Difference between $\models$ and $\Rightarrow$ What is the difference between $\models$ and $\Rightarrow$ in propositional logic?
 A: In the book "Modeling and reasoning with Bayesian networks", page 14, $\Rightarrow$ is defined to be the material implication connective. Some other authors write this as $\rightarrow$. 
Other authors write $\Rightarrow$ as a synonym for $\models$, which is a connective in the metatheory that indicates logical implication.
Both conventions appear often enough that you have to look at each author's conventions individually.  
A: ⇒ is a logical connective in the object language.  It connects two propositions.  It has a specific truth table and/or a characterization by a set of axioms (or axiom schema) under a rule of inference(s).

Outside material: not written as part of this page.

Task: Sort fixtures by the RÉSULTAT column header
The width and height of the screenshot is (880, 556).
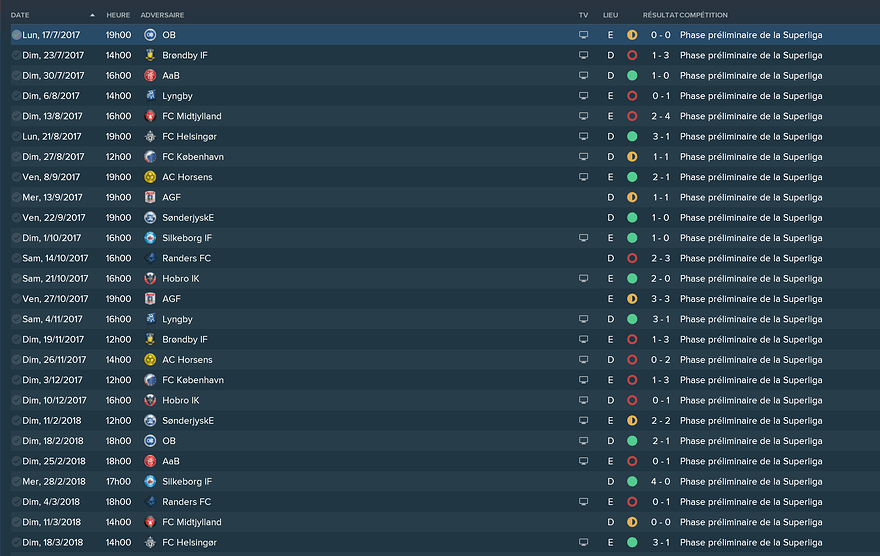Action: pyautogui.click(x=659, y=15)
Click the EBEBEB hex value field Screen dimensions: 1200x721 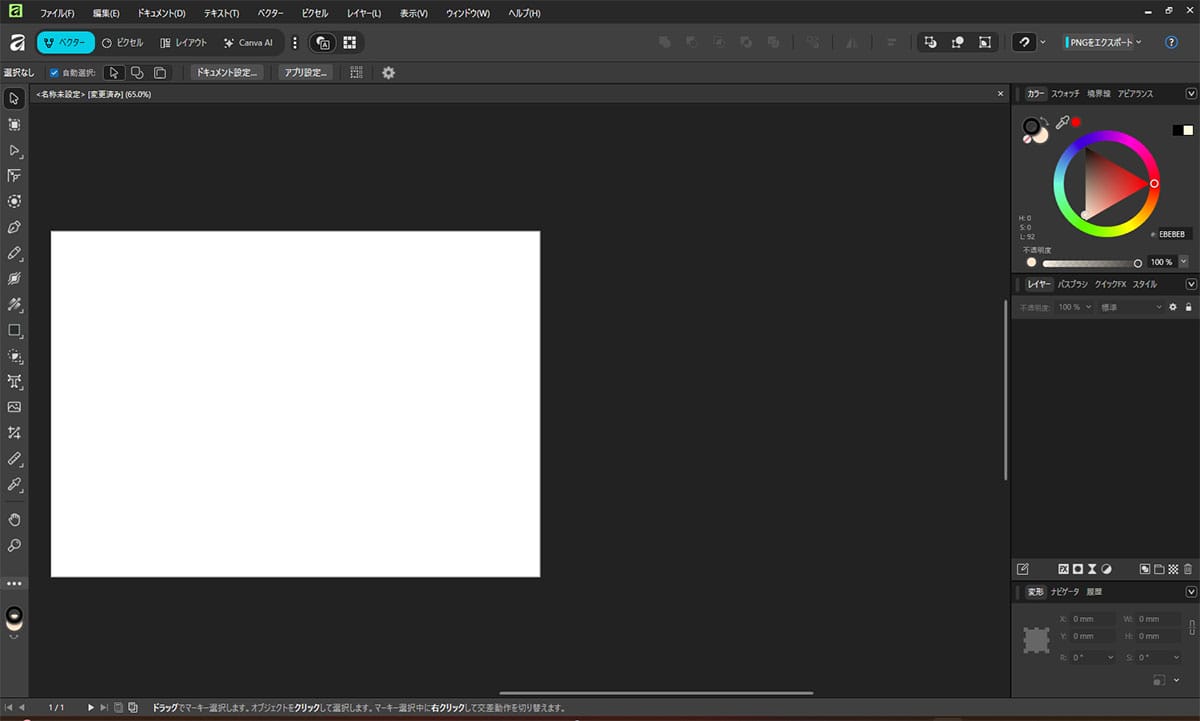click(x=1172, y=233)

$\models$ happens in the metalanguage and usually refers only to semantic entailment.  It doesn't connect individual propositions, but rather relates a proposition or a set of propositions to another proposition or set of propositions.  It doesn't have a truth table.  With $\models$ we can write things likes
$\models$ (p⇒q).
p $\models$ q.
{p, q, r} $\models$ (p⇒(q⇒r)).
There is no meaningful statement like {p, q, r} ⇒ (p⇒(q⇒r)), because ⇒ only relates particular propositions, not sets of propositions.